* Problem description
I would like you to output every record below exactly, apart from the pictures.

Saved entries
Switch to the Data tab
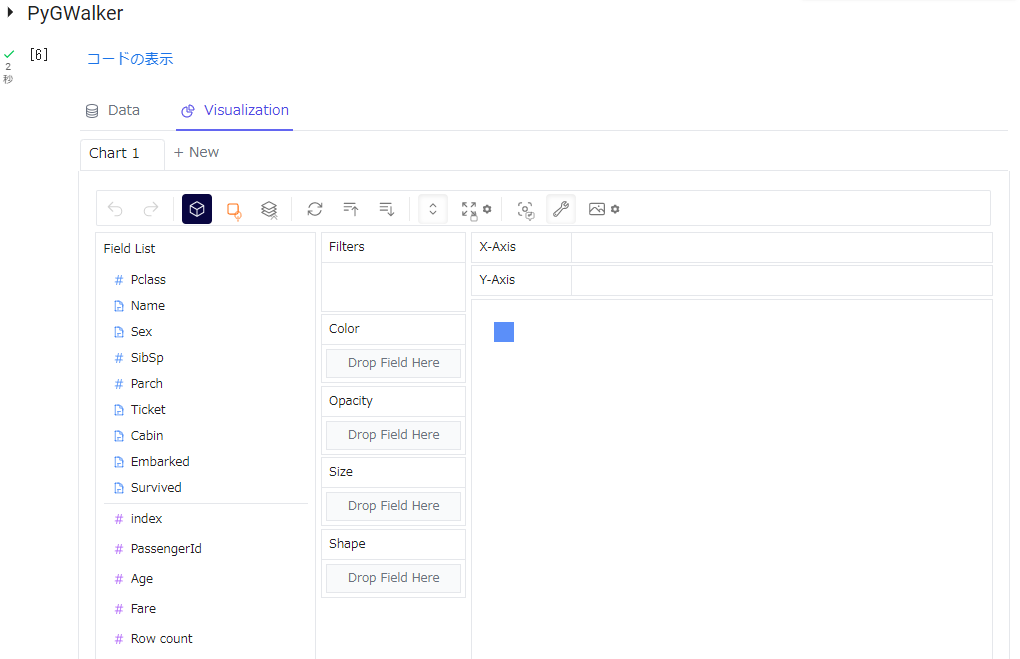1020x659 pixels. tap(112, 110)
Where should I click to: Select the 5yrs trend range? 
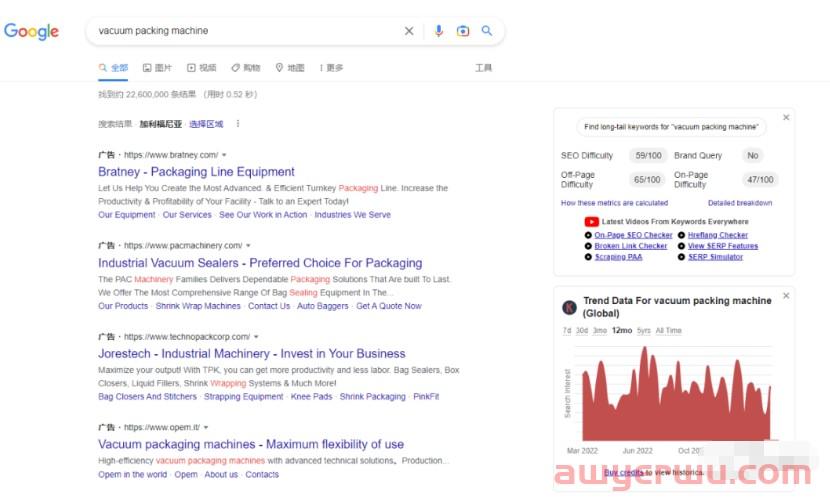pos(643,330)
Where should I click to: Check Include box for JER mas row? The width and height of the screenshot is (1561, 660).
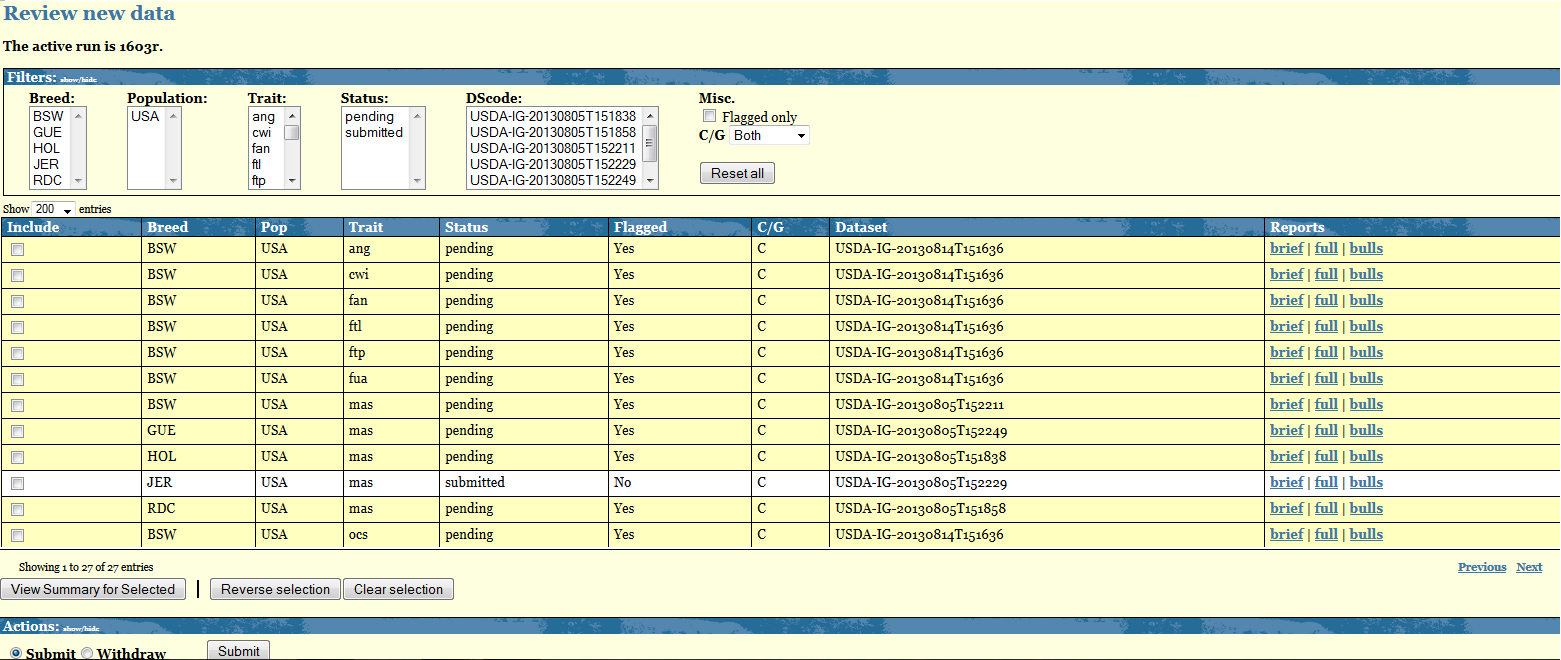[17, 483]
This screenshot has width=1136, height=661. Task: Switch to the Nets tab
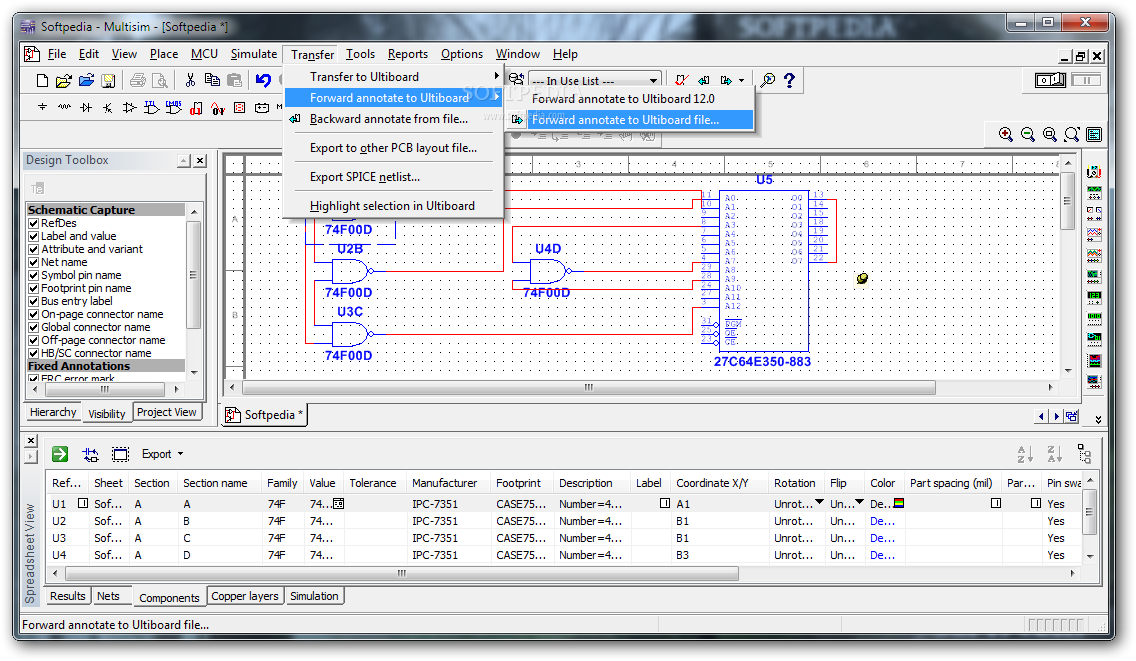(x=108, y=596)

* Exercise solution
Switch to the Data tab
1020x659 pixels. tap(112, 110)
Where should I click to: Select the 5yrs trend range? 
pos(643,330)
Where should I click to: Check Include box for JER mas row? The width and height of the screenshot is (1561, 660).
[17, 483]
This screenshot has width=1136, height=661. Task: Switch to the Nets tab
(x=108, y=596)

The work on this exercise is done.